**Data to process:**
━━━━━━━━━━━━━━━━
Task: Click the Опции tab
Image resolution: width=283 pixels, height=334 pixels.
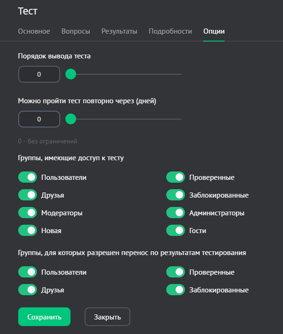Action: 214,31
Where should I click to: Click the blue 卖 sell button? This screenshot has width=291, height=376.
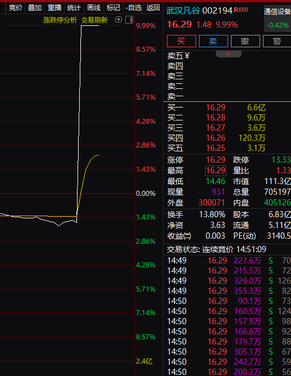[213, 41]
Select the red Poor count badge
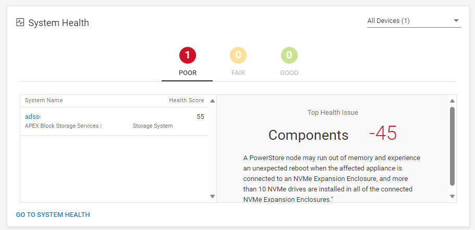The width and height of the screenshot is (475, 230). [187, 55]
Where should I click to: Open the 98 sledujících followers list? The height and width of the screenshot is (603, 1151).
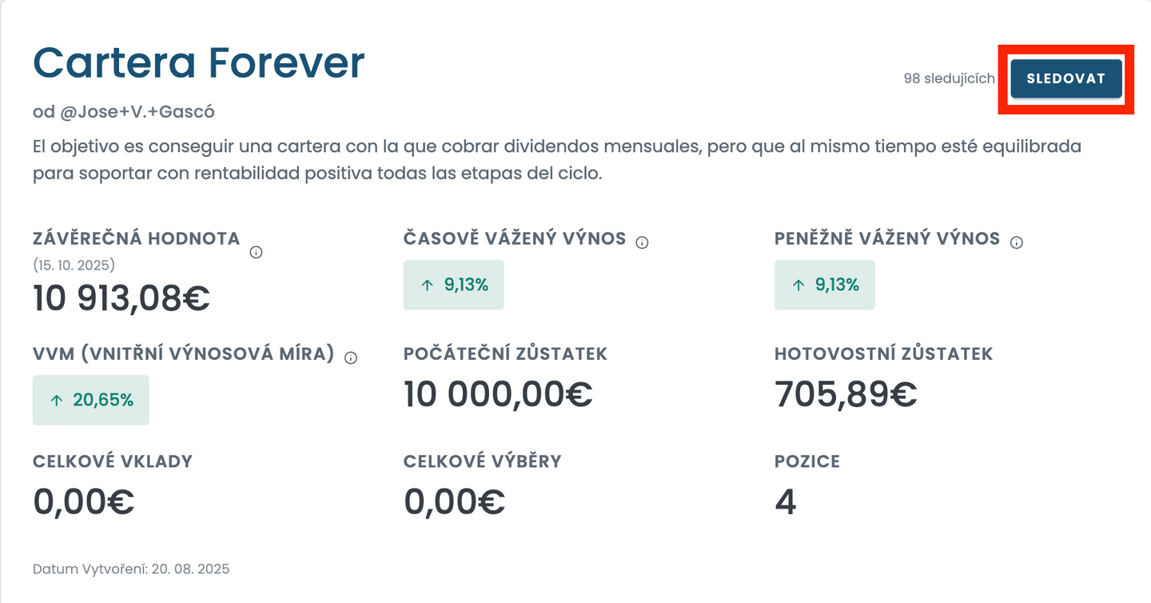click(x=949, y=78)
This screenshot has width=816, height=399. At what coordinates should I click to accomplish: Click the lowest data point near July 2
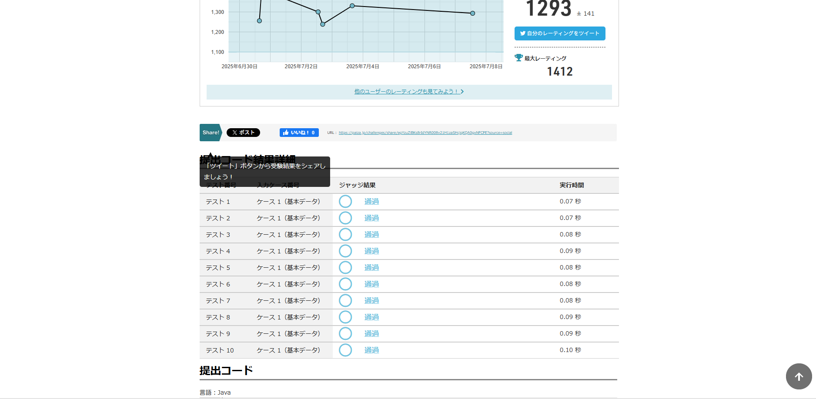click(323, 24)
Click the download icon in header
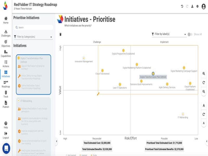This screenshot has width=208, height=156. click(x=192, y=6)
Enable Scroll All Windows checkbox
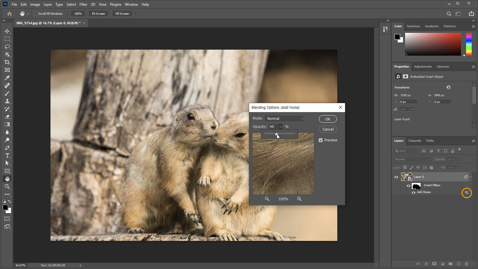Image resolution: width=478 pixels, height=269 pixels. (x=36, y=13)
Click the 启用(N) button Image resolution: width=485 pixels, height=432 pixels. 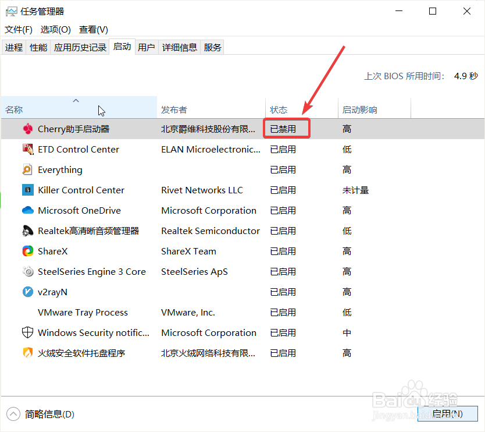pyautogui.click(x=447, y=413)
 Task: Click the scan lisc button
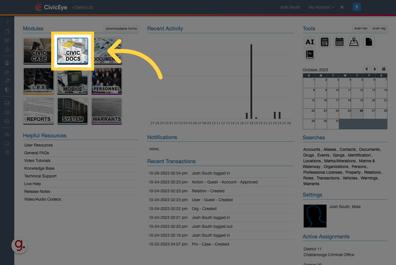pyautogui.click(x=361, y=28)
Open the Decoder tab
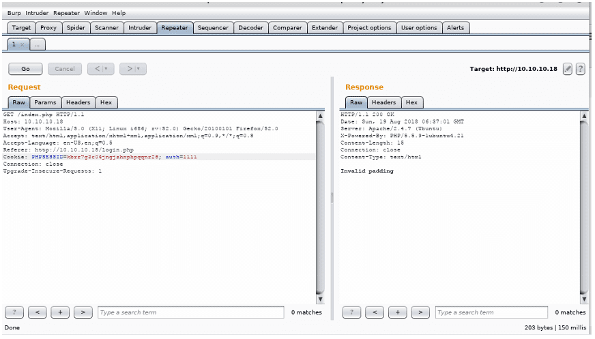The width and height of the screenshot is (595, 339). pyautogui.click(x=250, y=28)
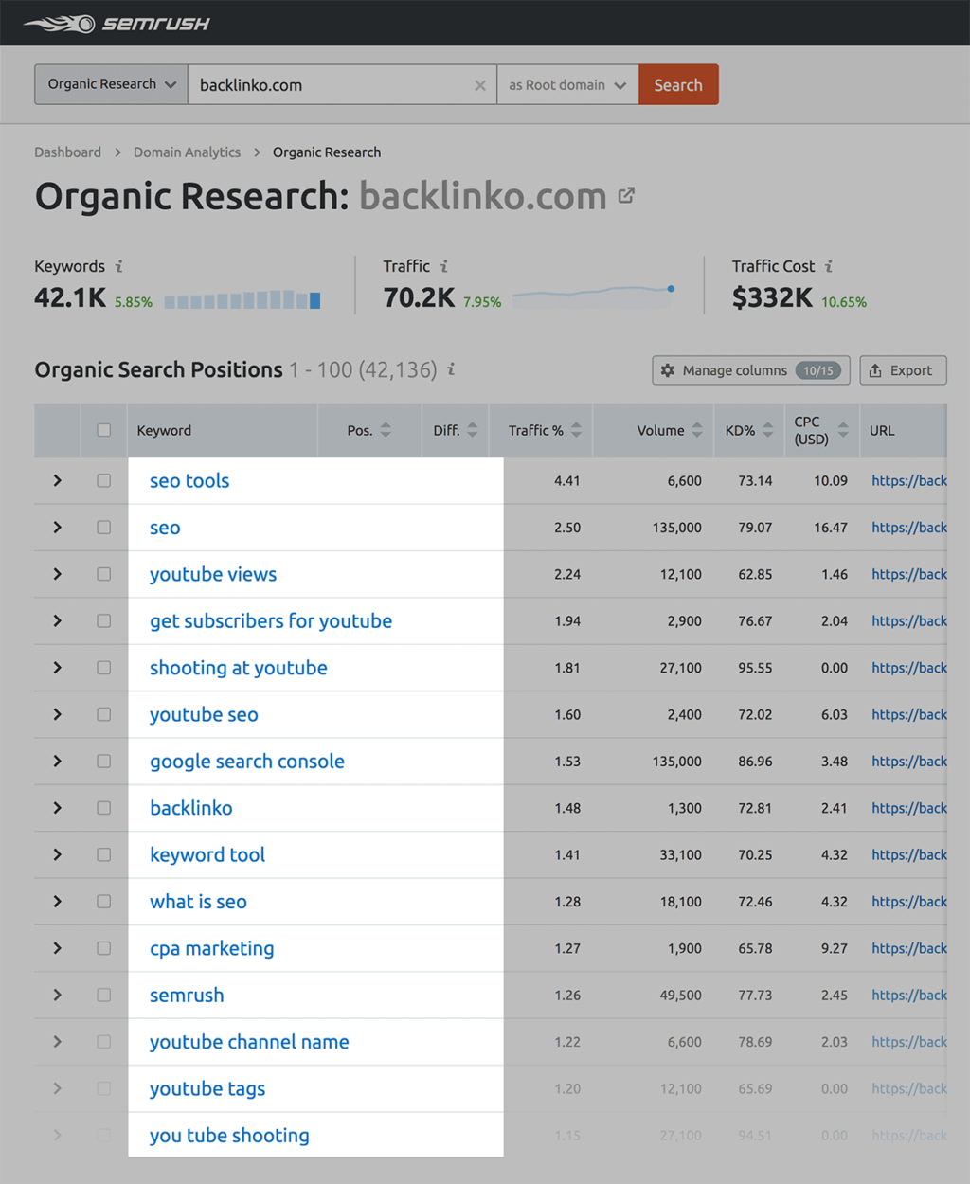Viewport: 970px width, 1184px height.
Task: Open Manage columns via the gear icon
Action: tap(669, 370)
━━━━━━━━━━━━━━━━
**Your task:**
The line containing "Task: Click the scan lisc button" marks the start: set down exactly that line and every line after it through the last line of the data, without any pictures.

**Response to this exercise:**
 Task: Click the scan lisc button
pyautogui.click(x=361, y=28)
Open the Decoder tab
The width and height of the screenshot is (595, 339). pyautogui.click(x=250, y=28)
Viewport: 970px width, 1184px height.
Task: Open Manage columns via the gear icon
Action: tap(669, 370)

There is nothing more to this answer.